- AUSGANGSTEXT:
..........

# Registry



## TheLuCKer (31. Oktober 2004)

Hallo,

kann mir einer sagen, wie ich es schaffe, dass ich einen Einrag in der Registry lösche. Also ich speichere einen Eintrag mit dem folgedem Befehl:

    SaveSetting "MasterSend", "Passwort", "PassWort", frmLogin.txtPassword.Text

Jetzt möchte ich diesen Eintrag löschen, wenn ich auf einem Button klicke (Command1)

Bitte helft mir! WICHTIG

LuCKer


----------



## Merlin_78 (31. Oktober 2004)

Vieleicht hilft dir da die API "RegDeleteValue" weiter


----------



## TheLuCKer (1. November 2004)

ich weiß nicht, kannst du mir vielleicht ein Beispiel oder so schreiben, dass ich es in mein pro einsetzten kann. bin ziemlich neu in registry-part, aber es wäre wirklich wichtig. ich hab das schonmal wo gelesen:

DeleteSetting appname, section [,key]

für Speichern:

SaveSetting appname, section, key, setting

Bei mir schaut das Speichern dann so aus:

SaveSetting "MasterSend", "Passwort", "PassWort", frmLogin.txtPassword.Text

, aber kann mir dann keiner beim LÖSCHEN helfen, bitte

LUCKER


----------



## Merlin_78 (1. November 2004)

Eintrag löschen mit DeleteSetting:

1.) kompletter Zweig:
DeleteSetting "MasterSend"

2.) Sektion löschen: 
DeleteSetting "MasterSend", "Passwort"

..........

- AUFGABEN:
• A. Fassen Sie den Forenthread zur Registry in zwei Sätzen zusammen.
• B. Welche API nennt Merlin_78 in seiner ersten Antwort im Forenthread zur Registry?
• C. Entnehmen Sie dem Forenthread zur Registry wörtlich den Abschnitt von „## TheLuCKer (31.“ bis „Button klicke (Command1)“.

- ANGEZEIGTE DATEN:
..........

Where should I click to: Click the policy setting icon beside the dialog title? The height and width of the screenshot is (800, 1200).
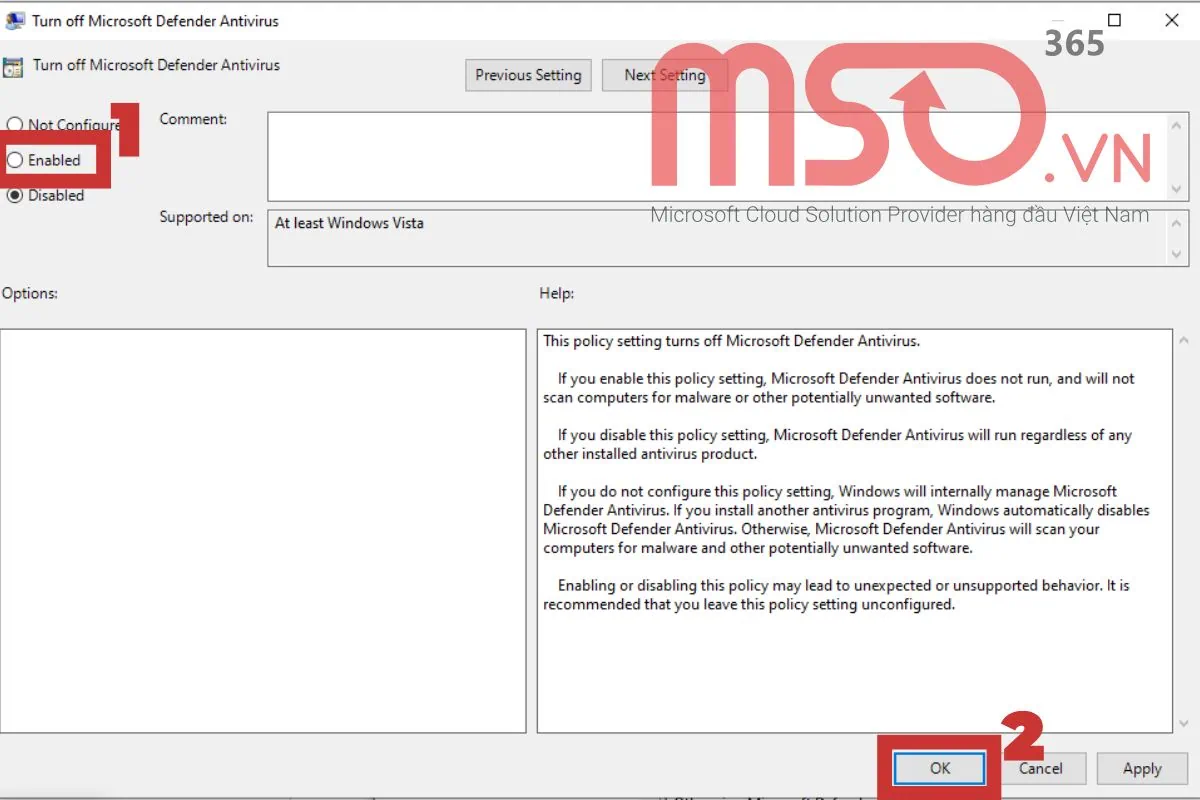14,67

..........

- LÖSUNGEN:
• A. TheLuCKer fragt, wie er per Klick auf einen Button einen Registry-Eintrag löschen kann, den er mit SaveSetting gespeichert hat. Merlin_78 verweist zunächst auf die API „RegDeleteValue“ und zeigt dann, wie man mit DeleteSetting den kompletten Zweig oder eine Sektion löscht.

• B. Die API „RegDeleteValue“.

• C.
## TheLuCKer (31. Oktober 2004)

Hallo,

kann mir einer sagen, wie ich es schaffe, dass ich einen Einrag in der Registry lösche. Also ich speichere einen Eintrag mit dem folgedem Befehl:

    SaveSetting "MasterSend", "Passwort", "PassWort", frmLogin.txtPassword.Text

Jetzt möchte ich diesen Eintrag löschen, wenn ich auf einem Button klicke (Command1)